To do:
Rewrite the entries between the lines holding "Click the Breakpoints tab icon" and "pos(68,261)", inclusive, replacing every "Screen dimensions" with "Display size" and leaving everything else unchanged.

------ Dataset entries ------

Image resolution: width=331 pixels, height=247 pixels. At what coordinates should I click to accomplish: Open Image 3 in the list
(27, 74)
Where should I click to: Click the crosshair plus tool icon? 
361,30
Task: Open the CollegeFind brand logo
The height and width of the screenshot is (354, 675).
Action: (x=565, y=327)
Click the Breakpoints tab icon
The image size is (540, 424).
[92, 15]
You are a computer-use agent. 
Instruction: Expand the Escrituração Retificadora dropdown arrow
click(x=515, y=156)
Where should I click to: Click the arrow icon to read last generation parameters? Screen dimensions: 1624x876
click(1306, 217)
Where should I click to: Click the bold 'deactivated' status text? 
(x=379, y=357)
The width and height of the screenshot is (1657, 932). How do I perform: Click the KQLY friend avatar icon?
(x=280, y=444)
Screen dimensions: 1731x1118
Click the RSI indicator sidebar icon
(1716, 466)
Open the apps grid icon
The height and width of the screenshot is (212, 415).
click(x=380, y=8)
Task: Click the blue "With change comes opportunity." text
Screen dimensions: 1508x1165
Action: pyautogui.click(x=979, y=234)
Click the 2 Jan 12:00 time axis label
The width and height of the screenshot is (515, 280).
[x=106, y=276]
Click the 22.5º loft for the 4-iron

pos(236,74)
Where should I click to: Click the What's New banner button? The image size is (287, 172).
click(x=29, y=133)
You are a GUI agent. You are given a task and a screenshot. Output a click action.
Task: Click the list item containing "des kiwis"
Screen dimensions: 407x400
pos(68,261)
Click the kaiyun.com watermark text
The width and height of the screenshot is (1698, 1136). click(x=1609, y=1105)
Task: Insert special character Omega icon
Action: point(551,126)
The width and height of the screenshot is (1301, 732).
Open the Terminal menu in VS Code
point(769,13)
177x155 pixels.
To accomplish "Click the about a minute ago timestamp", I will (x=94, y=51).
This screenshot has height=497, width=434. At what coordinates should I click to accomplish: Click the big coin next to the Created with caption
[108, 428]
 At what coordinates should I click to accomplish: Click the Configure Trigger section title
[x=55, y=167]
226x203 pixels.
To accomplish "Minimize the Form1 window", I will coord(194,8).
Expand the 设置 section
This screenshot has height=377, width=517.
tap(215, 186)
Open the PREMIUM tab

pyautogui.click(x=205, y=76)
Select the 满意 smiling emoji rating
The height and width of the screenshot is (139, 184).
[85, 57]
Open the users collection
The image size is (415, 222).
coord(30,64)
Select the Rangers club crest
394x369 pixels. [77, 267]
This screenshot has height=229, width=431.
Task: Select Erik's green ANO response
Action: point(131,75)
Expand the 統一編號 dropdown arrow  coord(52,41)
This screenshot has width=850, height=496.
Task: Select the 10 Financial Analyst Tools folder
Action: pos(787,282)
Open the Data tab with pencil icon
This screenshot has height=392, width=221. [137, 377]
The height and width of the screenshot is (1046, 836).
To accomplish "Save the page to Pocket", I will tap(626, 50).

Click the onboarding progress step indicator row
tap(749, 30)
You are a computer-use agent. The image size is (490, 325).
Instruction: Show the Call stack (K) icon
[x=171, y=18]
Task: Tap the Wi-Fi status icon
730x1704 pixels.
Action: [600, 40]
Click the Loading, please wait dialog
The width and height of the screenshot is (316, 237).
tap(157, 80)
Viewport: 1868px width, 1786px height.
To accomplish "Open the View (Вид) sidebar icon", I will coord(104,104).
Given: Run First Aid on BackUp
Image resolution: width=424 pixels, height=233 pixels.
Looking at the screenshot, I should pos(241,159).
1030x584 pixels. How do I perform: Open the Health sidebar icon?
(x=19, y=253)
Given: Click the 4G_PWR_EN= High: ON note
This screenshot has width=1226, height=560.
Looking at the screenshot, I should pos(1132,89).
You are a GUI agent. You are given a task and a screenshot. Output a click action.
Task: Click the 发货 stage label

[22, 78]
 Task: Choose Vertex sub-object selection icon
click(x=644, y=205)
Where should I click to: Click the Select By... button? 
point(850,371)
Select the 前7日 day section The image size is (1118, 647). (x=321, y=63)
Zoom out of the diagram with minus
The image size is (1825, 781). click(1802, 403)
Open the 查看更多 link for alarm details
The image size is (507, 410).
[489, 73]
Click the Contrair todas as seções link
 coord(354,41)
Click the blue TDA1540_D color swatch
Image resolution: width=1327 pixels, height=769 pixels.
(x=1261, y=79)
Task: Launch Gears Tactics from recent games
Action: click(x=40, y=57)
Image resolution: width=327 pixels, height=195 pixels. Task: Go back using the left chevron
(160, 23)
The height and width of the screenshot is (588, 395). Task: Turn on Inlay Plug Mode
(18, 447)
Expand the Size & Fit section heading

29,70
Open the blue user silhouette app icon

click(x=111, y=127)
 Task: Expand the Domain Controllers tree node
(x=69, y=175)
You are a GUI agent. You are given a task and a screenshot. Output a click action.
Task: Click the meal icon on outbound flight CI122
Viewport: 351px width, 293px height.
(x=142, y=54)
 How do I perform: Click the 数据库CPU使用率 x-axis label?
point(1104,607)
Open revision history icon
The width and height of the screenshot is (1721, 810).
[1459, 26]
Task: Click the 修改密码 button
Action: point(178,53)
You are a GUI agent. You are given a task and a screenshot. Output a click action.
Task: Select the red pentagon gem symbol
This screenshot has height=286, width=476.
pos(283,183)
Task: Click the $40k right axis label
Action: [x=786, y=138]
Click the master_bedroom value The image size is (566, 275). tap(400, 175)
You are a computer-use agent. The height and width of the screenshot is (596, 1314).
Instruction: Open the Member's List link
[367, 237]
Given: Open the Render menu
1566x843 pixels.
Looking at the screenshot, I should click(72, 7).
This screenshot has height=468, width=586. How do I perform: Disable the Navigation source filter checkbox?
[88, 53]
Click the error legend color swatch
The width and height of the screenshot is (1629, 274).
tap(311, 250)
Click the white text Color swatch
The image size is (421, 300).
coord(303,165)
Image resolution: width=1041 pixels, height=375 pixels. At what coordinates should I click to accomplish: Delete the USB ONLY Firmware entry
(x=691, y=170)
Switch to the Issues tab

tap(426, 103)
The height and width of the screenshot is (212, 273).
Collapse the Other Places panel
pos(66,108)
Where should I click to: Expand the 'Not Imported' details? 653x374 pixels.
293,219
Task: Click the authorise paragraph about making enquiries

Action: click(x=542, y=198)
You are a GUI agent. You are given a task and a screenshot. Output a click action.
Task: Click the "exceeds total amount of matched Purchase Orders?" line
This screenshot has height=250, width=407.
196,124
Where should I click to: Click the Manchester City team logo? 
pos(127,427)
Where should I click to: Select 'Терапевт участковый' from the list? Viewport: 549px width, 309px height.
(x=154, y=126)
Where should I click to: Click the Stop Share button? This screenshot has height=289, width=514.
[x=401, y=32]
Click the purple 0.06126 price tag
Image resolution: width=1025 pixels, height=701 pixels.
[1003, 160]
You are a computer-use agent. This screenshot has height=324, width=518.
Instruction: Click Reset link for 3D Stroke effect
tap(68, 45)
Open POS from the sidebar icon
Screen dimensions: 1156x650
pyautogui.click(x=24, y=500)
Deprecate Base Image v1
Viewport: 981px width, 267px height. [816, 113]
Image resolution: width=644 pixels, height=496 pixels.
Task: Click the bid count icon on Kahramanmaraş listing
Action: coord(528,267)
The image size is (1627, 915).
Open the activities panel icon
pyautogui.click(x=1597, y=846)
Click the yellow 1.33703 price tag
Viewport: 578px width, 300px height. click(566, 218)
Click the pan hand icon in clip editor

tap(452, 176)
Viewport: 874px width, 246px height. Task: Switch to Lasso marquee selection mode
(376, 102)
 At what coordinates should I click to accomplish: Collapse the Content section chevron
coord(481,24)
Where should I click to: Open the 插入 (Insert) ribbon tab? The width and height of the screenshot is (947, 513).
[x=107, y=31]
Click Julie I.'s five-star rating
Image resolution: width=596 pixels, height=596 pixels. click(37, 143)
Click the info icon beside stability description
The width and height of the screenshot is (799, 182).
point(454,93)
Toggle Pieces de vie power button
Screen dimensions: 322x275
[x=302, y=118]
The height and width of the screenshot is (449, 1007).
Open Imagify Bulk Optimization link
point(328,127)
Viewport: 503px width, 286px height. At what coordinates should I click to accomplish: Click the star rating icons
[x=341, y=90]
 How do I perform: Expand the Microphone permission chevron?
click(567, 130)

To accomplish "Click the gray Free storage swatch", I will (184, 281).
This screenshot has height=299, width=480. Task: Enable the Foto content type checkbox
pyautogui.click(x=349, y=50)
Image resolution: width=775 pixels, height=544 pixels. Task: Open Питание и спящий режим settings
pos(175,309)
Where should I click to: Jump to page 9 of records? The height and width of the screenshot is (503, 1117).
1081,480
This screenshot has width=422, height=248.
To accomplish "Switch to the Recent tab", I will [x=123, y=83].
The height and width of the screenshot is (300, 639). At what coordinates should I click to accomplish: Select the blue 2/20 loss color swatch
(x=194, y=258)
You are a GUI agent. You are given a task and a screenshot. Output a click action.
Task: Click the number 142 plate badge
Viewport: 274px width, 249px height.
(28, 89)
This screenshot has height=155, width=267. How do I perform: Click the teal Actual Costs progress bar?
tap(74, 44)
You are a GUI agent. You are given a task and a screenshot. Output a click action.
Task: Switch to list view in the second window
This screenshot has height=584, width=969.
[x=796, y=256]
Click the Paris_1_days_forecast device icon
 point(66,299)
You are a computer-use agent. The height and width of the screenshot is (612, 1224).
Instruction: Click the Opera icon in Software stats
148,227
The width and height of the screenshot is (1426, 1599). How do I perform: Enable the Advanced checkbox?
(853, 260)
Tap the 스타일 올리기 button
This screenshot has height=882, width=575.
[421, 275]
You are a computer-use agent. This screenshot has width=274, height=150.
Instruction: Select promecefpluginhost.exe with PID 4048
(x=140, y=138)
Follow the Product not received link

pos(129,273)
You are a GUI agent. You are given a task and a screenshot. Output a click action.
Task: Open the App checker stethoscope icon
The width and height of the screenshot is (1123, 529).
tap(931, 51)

------

Output for this task:
Click the Breakpoints tab icon
The image size is (540, 424).
[92, 15]
You are a computer-use agent. 
Instruction: Expand the Escrituração Retificadora dropdown arrow
click(x=515, y=156)
Where should I click to: Click the arrow icon to read last generation parameters? Display size: 1624x876
click(1306, 217)
Where should I click to: Click the bold 'deactivated' status text? 
(x=379, y=357)
The width and height of the screenshot is (1657, 932). How do I perform: Click the KQLY friend avatar icon?
(x=280, y=444)
Display size: 1731x1118
Click the RSI indicator sidebar icon
(1716, 466)
Open the apps grid icon
The height and width of the screenshot is (212, 415).
click(x=380, y=8)
Task: Click the blue "With change comes opportunity." text
Display size: 1508x1165
Action: pyautogui.click(x=979, y=234)
Click the 2 Jan 12:00 time axis label
The width and height of the screenshot is (515, 280).
[x=106, y=276]
Click the 22.5º loft for the 4-iron

pos(236,74)
Where should I click to: Click the What's New banner button? The image size is (287, 172).
click(x=29, y=133)
You are a GUI agent. You are given a task and a screenshot. Output a click action.
Task: Click the list item containing "des kiwis"
Display size: 407x400
pos(68,261)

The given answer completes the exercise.